(Collected data)
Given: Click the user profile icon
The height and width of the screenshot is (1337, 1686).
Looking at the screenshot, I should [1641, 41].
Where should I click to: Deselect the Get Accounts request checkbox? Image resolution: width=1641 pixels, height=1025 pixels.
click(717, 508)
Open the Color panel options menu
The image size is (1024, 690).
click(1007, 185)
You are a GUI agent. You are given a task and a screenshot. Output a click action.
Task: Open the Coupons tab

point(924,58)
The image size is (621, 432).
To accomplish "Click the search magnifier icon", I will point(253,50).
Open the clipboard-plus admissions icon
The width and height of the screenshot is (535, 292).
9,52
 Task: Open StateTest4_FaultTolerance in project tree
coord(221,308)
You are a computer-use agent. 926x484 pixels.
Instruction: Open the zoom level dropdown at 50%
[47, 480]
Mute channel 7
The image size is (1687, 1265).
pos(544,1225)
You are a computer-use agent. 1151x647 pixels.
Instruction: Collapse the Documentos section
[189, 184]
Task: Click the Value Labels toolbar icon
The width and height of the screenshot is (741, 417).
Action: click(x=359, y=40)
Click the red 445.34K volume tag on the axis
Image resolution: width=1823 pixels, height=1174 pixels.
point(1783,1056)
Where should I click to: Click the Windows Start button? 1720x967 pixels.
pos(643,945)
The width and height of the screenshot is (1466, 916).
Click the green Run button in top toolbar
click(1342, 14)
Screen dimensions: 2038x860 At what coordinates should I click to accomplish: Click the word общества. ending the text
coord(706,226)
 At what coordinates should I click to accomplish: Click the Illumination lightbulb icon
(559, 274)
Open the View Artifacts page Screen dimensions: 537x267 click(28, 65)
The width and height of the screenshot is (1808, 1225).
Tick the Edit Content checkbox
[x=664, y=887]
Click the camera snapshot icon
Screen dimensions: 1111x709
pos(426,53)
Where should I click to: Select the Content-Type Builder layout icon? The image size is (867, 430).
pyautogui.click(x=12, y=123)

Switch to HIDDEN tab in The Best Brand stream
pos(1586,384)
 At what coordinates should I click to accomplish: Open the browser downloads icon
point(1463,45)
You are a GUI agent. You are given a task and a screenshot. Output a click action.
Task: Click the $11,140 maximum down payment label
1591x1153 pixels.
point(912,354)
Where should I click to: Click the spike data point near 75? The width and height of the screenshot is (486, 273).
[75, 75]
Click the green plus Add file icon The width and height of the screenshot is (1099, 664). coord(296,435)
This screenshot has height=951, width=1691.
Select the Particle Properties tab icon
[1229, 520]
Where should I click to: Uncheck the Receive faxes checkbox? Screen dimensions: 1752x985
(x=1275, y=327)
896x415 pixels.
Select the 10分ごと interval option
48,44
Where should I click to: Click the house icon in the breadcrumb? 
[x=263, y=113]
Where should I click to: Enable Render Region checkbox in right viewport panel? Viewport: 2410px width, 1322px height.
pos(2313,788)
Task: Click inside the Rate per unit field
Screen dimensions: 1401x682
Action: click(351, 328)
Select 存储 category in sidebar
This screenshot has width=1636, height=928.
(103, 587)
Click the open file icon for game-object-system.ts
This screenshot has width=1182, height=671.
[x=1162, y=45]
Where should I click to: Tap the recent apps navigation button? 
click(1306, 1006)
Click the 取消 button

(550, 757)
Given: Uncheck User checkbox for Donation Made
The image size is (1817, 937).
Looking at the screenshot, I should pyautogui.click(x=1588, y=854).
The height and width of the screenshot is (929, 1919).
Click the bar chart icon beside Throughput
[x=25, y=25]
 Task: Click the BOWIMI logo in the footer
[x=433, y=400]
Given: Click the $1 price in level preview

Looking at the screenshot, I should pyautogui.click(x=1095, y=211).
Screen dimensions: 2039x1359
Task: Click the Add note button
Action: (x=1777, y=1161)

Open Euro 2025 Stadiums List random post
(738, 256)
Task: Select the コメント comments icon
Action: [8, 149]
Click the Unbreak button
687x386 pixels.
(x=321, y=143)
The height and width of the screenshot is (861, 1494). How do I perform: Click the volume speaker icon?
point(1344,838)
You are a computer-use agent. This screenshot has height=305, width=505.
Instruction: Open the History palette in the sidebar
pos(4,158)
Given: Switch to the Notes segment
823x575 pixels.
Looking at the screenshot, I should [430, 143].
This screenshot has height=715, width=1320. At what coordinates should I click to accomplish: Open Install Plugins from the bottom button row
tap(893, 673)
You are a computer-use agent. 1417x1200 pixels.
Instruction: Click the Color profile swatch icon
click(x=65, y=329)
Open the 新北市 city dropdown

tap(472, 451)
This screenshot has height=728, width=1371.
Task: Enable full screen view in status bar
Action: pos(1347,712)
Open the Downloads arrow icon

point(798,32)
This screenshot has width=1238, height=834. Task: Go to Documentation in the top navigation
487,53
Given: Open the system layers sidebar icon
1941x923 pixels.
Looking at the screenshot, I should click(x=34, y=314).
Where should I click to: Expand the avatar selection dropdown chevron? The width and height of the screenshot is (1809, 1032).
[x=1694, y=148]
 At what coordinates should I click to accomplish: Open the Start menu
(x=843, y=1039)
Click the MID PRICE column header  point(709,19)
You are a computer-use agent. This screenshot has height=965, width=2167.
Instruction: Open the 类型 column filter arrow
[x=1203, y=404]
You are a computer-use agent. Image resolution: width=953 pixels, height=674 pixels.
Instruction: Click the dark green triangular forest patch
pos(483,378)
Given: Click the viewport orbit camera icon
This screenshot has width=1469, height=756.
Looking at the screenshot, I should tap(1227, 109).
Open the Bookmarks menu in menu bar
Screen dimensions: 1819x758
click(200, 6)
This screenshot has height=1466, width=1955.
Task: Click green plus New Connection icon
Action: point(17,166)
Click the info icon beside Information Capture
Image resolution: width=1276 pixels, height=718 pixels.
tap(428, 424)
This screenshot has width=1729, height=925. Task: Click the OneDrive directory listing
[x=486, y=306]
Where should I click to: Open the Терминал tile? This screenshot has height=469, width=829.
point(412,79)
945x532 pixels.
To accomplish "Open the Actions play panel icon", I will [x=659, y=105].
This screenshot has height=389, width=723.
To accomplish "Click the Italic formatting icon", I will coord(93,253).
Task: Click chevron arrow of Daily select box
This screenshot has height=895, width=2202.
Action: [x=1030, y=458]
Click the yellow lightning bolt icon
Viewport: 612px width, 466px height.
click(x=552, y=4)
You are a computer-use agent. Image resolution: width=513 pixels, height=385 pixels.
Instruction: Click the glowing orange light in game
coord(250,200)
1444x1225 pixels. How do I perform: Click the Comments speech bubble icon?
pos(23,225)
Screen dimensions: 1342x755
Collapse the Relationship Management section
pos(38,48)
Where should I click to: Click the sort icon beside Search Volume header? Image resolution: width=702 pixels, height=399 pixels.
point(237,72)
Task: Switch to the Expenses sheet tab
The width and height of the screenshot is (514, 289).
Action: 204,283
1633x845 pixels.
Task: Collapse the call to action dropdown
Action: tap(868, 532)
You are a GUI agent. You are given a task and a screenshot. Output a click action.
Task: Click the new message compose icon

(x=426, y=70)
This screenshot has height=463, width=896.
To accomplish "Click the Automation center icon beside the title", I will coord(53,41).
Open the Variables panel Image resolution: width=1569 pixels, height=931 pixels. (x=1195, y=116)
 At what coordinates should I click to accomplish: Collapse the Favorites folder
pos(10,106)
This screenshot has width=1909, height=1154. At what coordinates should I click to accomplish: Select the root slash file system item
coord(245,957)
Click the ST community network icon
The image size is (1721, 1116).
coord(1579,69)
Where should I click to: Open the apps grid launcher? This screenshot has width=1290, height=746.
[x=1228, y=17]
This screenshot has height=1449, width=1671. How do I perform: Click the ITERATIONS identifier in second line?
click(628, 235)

▶ [What you have to do]:
Please set down each entry again, word for word.

▶ [Answer below]:
Given: Click the user profile icon
The height and width of the screenshot is (1337, 1686).
Looking at the screenshot, I should [1641, 41].
Where should I click to: Deselect the Get Accounts request checkbox? Image resolution: width=1641 pixels, height=1025 pixels.
click(717, 508)
Open the Color panel options menu
The image size is (1024, 690).
click(1007, 185)
You are a GUI agent. You are given a task and a screenshot. Output a click action.
Task: Open the Coupons tab

point(924,58)
The image size is (621, 432).
To accomplish "Click the search magnifier icon", I will point(253,50).
Open the clipboard-plus admissions icon
The width and height of the screenshot is (535, 292).
9,52
 Task: Open StateTest4_FaultTolerance in project tree
coord(221,308)
You are a computer-use agent. 926x484 pixels.
Instruction: Open the zoom level dropdown at 50%
[47, 480]
Mute channel 7
The image size is (1687, 1265).
pos(544,1225)
You are a computer-use agent. 1151x647 pixels.
Instruction: Collapse the Documentos section
[189, 184]
Task: Click the Value Labels toolbar icon
The width and height of the screenshot is (741, 417).
Action: click(x=359, y=40)
Click the red 445.34K volume tag on the axis
Image resolution: width=1823 pixels, height=1174 pixels.
point(1783,1056)
Where should I click to: Click the Windows Start button? 1720x967 pixels.
pos(643,945)
The width and height of the screenshot is (1466, 916).
Click the green Run button in top toolbar
click(1342, 14)
Screen dimensions: 2038x860 At what coordinates should I click to accomplish: Click the word общества. ending the text
coord(706,226)
 At what coordinates should I click to accomplish: Click the Illumination lightbulb icon
(559, 274)
Open the View Artifacts page Screen dimensions: 537x267 click(28, 65)
The width and height of the screenshot is (1808, 1225).
Tick the Edit Content checkbox
[x=664, y=887]
Click the camera snapshot icon
Screen dimensions: 1111x709
pos(426,53)
Where should I click to: Select the Content-Type Builder layout icon? The image size is (867, 430).
pyautogui.click(x=12, y=123)

Switch to HIDDEN tab in The Best Brand stream
pos(1586,384)
 At what coordinates should I click to accomplish: Open the browser downloads icon
point(1463,45)
You are a GUI agent. You are given a task and a screenshot. Output a click action.
Task: Click the $11,140 maximum down payment label
1591x1153 pixels.
point(912,354)
Where should I click to: Click the spike data point near 75? The width and height of the screenshot is (486, 273).
[75, 75]
Click the green plus Add file icon The width and height of the screenshot is (1099, 664). coord(296,435)
This screenshot has height=951, width=1691.
Select the Particle Properties tab icon
[1229, 520]
Where should I click to: Uncheck the Receive faxes checkbox? Screen dimensions: 1752x985
(x=1275, y=327)
896x415 pixels.
Select the 10分ごと interval option
48,44
Where should I click to: Click the house icon in the breadcrumb? 
[x=263, y=113]
Where should I click to: Enable Render Region checkbox in right viewport panel? Viewport: 2410px width, 1322px height.
pos(2313,788)
Task: Click inside the Rate per unit field
Screen dimensions: 1401x682
Action: click(351, 328)
Select 存储 category in sidebar
This screenshot has width=1636, height=928.
(103, 587)
Click the open file icon for game-object-system.ts
This screenshot has width=1182, height=671.
[x=1162, y=45]
Where should I click to: Tap the recent apps navigation button? 
click(1306, 1006)
Click the 取消 button

(550, 757)
Given: Uncheck User checkbox for Donation Made
The image size is (1817, 937).
Looking at the screenshot, I should pyautogui.click(x=1588, y=854).
The height and width of the screenshot is (929, 1919).
Click the bar chart icon beside Throughput
[x=25, y=25]
 Task: Click the BOWIMI logo in the footer
[x=433, y=400]
Given: Click the $1 price in level preview

Looking at the screenshot, I should pyautogui.click(x=1095, y=211).
Screen dimensions: 2039x1359
Task: Click the Add note button
Action: (x=1777, y=1161)

Open Euro 2025 Stadiums List random post
(738, 256)
Task: Select the コメント comments icon
Action: [8, 149]
Click the Unbreak button
687x386 pixels.
(x=321, y=143)
The height and width of the screenshot is (861, 1494). How do I perform: Click the volume speaker icon?
point(1344,838)
You are a computer-use agent. This screenshot has height=305, width=505.
Instruction: Open the History palette in the sidebar
pos(4,158)
Given: Switch to the Notes segment
823x575 pixels.
Looking at the screenshot, I should [430, 143].
This screenshot has height=715, width=1320. At what coordinates should I click to accomplish: Open Install Plugins from the bottom button row
tap(893, 673)
You are a computer-use agent. 1417x1200 pixels.
Instruction: Click the Color profile swatch icon
click(x=65, y=329)
Open the 新北市 city dropdown

tap(472, 451)
This screenshot has height=728, width=1371.
Task: Enable full screen view in status bar
Action: pos(1347,712)
Open the Downloads arrow icon

point(798,32)
This screenshot has width=1238, height=834. Task: Go to Documentation in the top navigation
487,53
Given: Open the system layers sidebar icon
1941x923 pixels.
Looking at the screenshot, I should click(x=34, y=314).
Where should I click to: Expand the avatar selection dropdown chevron? The width and height of the screenshot is (1809, 1032).
[x=1694, y=148]
 At what coordinates should I click to accomplish: Open the Start menu
(x=843, y=1039)
Click the MID PRICE column header  point(709,19)
You are a computer-use agent. This screenshot has height=965, width=2167.
Instruction: Open the 类型 column filter arrow
[x=1203, y=404]
You are a computer-use agent. Image resolution: width=953 pixels, height=674 pixels.
Instruction: Click the dark green triangular forest patch
pos(483,378)
Given: Click the viewport orbit camera icon
This screenshot has width=1469, height=756.
Looking at the screenshot, I should tap(1227, 109).
Open the Bookmarks menu in menu bar
Screen dimensions: 1819x758
click(200, 6)
This screenshot has height=1466, width=1955.
Task: Click green plus New Connection icon
Action: point(17,166)
Click the info icon beside Information Capture
Image resolution: width=1276 pixels, height=718 pixels.
tap(428, 424)
This screenshot has width=1729, height=925. Task: Click the OneDrive directory listing
[x=486, y=306]
Where should I click to: Open the Терминал tile? This screenshot has height=469, width=829.
point(412,79)
945x532 pixels.
To accomplish "Open the Actions play panel icon", I will [x=659, y=105].
This screenshot has height=389, width=723.
To accomplish "Click the Italic formatting icon", I will coord(93,253).
Task: Click chevron arrow of Daily select box
This screenshot has height=895, width=2202.
Action: [x=1030, y=458]
Click the yellow lightning bolt icon
Viewport: 612px width, 466px height.
click(x=552, y=4)
You are a computer-use agent. Image resolution: width=513 pixels, height=385 pixels.
Instruction: Click the glowing orange light in game
coord(250,200)
1444x1225 pixels. How do I perform: Click the Comments speech bubble icon?
pos(23,225)
Screen dimensions: 1342x755
Collapse the Relationship Management section
pos(38,48)
Where should I click to: Click the sort icon beside Search Volume header? Image resolution: width=702 pixels, height=399 pixels.
point(237,72)
Task: Switch to the Expenses sheet tab
The width and height of the screenshot is (514, 289).
Action: 204,283
1633x845 pixels.
Task: Collapse the call to action dropdown
Action: tap(868, 532)
You are a GUI agent. You are given a task and a screenshot. Output a click action.
Task: Click the new message compose icon

(x=426, y=70)
This screenshot has height=463, width=896.
To accomplish "Click the Automation center icon beside the title", I will coord(53,41).
Open the Variables panel Image resolution: width=1569 pixels, height=931 pixels. (x=1195, y=116)
 At what coordinates should I click to accomplish: Collapse the Favorites folder
pos(10,106)
This screenshot has width=1909, height=1154. At what coordinates should I click to accomplish: Select the root slash file system item
coord(245,957)
Click the ST community network icon
The image size is (1721, 1116).
coord(1579,69)
Where should I click to: Open the apps grid launcher? This screenshot has width=1290, height=746.
[x=1228, y=17]
This screenshot has height=1449, width=1671. How do I perform: Click the ITERATIONS identifier in second line?
click(628, 235)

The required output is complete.